MTS Oceanos was a French built and Greek owned cruise ship which sunk off the South Africa's eastern coast in August, 1991. Launched July, 1952 by Forges Chantiers de la Gironde in Bordeaux as the Jean Laborde, it was the last of 4 sister ships built for Messageries Maritimes. The ships were used on the Marseilles - Madagascar - Mauritius service. The Jean Laborde underwent several name changes including Mykinai, Ancona, Eastern Princess, and finally, in 1976, it was registered in Piraeus, Greece, under the name of Oceanos.

Originally built as a passenger/cargo vessel, the Oceanos underwent massive reconstruction by the time she came to operate as a cruise liner for Epirotiki Lines. The success of the 1988 cruise season in South Africa was motivation for her return in 1991 on an eight-month charter for TFC Tours of Johannesburg.

En route to Durban, the Oceanos set out from the port of East London on Saturday, August 3, 1991, into 40-knot winds and nine-metre swells. It has been reported that the ship was in a state of neglected maintenance with loose hull plates and an unfitted ventilation pipe. It had also had several sewage-holding tank non-return valves stripped for repairs, following problems with bilge water rising through showers and toilets on a recent trip to Mozambique. The unfitted ventilation pipe was said to have left a 10 cm hole in the watertight bulkhead between the generator and the sewage tank.

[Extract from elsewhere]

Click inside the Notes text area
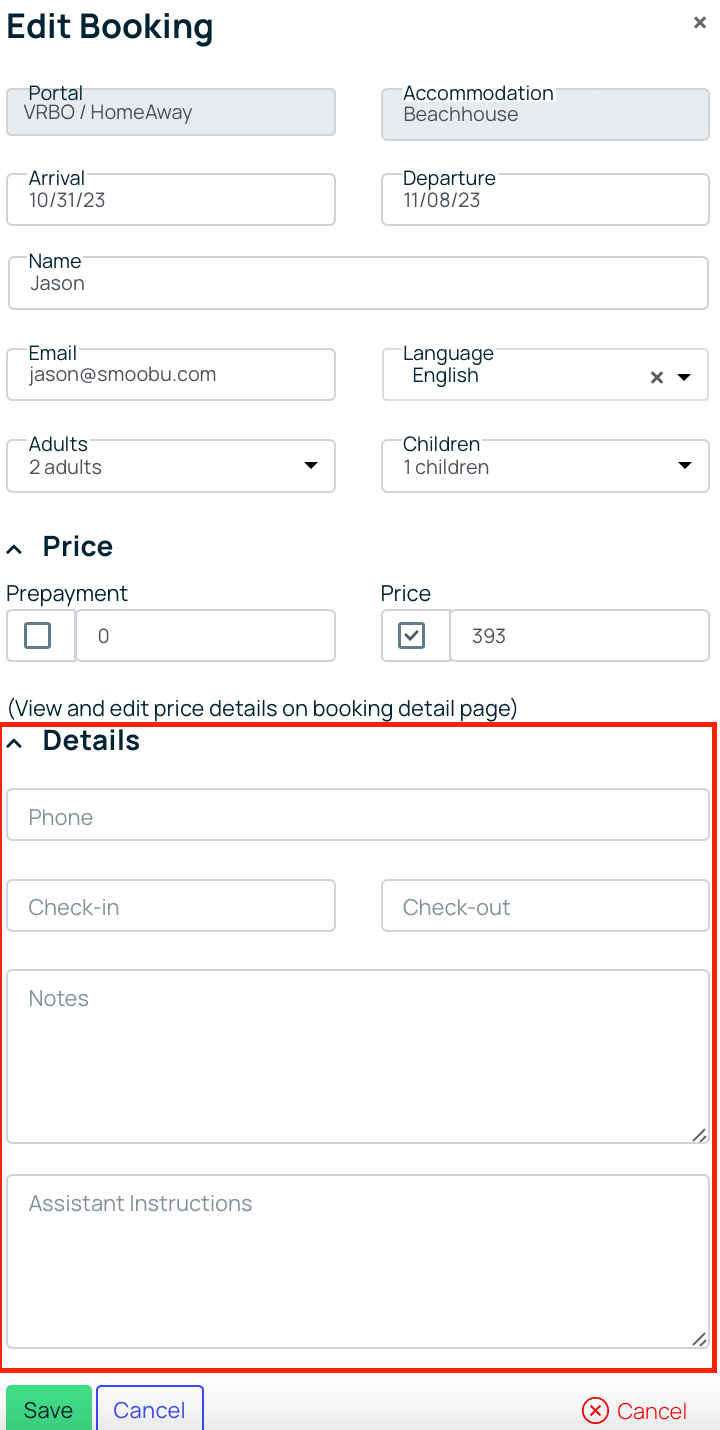This screenshot has height=1430, width=720. click(x=358, y=1056)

Reports indicate that at around 9:30 p.m. off the Wild Coast of the Transkei, the Oceanos lost her power following in the engine room's sea chest, a scoop-like device which brings in system cooling water. The ship's engineer reported to Captain Yiannis Avranas that water was entering the hull and flooding the generator room. The generators were shut down because the rising water would have shorted them. The supply of power to auxiliary equipment which run the engines had been severed, and the ship was left floating adrit.

The water steadily rose, flowed through the 4 inch hole in the bulkhead and into the waste disposal tank. Without valves to close on the holding tank, the water coursed through the main drainage pipes and rose like a tide within the ship, spilling out of every shower, toilet, and waste disposal unit connected to the system. There was no stopping the flooding and no hope for the Oceanos.

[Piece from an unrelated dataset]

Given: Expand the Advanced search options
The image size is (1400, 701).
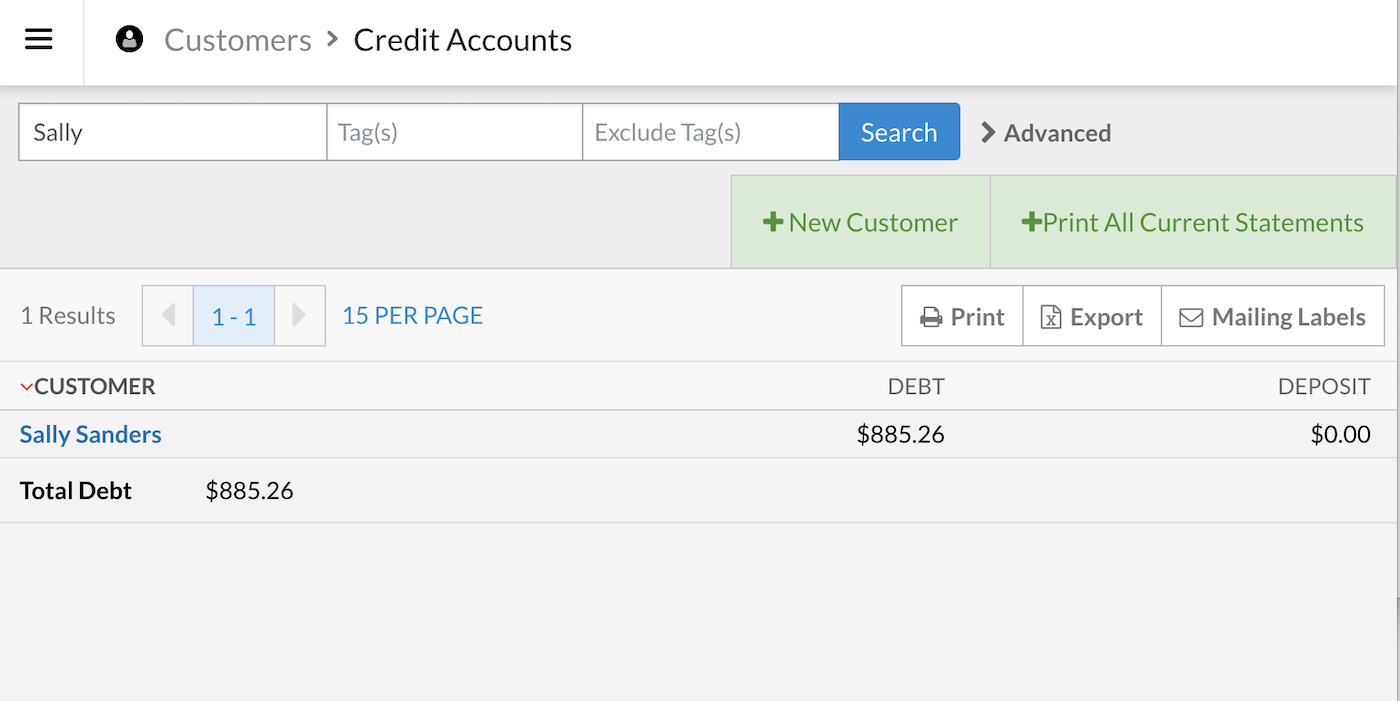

Realizing the fate of the ship, the crew fled in panic, neglecting to close the lower deck portholes, which is standard policy during emergency procedures. Passengers remained ignorant of the events taking place until they themselves witnessed the first signs of flooding in the lower decks. At this stage, eyewitness accounts reveal that many of the crew, including Captain Avranas, were already packed and ready to depart, seemingly unconcerned with the safety of the passengers.

Nearby vessels responded to the ship's SOS and were the first to provide assistance. The South African Navy along with the South African Air Force launched a massive seven-hour mission in which 16 helicopters were used to airlift the remainder of the passengers and crew to the nearby settlements of The Haven and Hole in the Wall, about 6 miles south of Coffee Bay. All 571 people onboard were saved, following one of the world’s most dramatic and successful rescue operations of its kind.

At about 3:30 p.m. the following day, the Oceanos could hold her head up no longer and sank. Her bow hit the sand 300 feet below the surface, whilst more than 195 feet of her stern remained aloft; minutes later she was gone. She came to rest on her starboard side almost perpendicular to the coastline, with her bow facing seaward.

The captain Yiannis Avranas was accused by the passengers of leaving hundreds behind with no one other than the ship's onboard entertainers to help them evacuate. Avranas claimed that he left the ship first in order to arrange for a rescue effort, and then supervised the rescue effort from a helicopter. Avranas was quoted in the New York Times as saying, "When I give the order abandon ship, it doesn't matter what time I leave. If some people want to stay, they can stay."

Although perhaps only a coincidence, Epirotiki Lines had within the three years preceeding the sinking, lost two other ships[1], the company's flagship Pegasus only two months before, and the Jupiter, three years before. The Oceanos had the highest possible safety rating at Lloyd's Register of Shipping.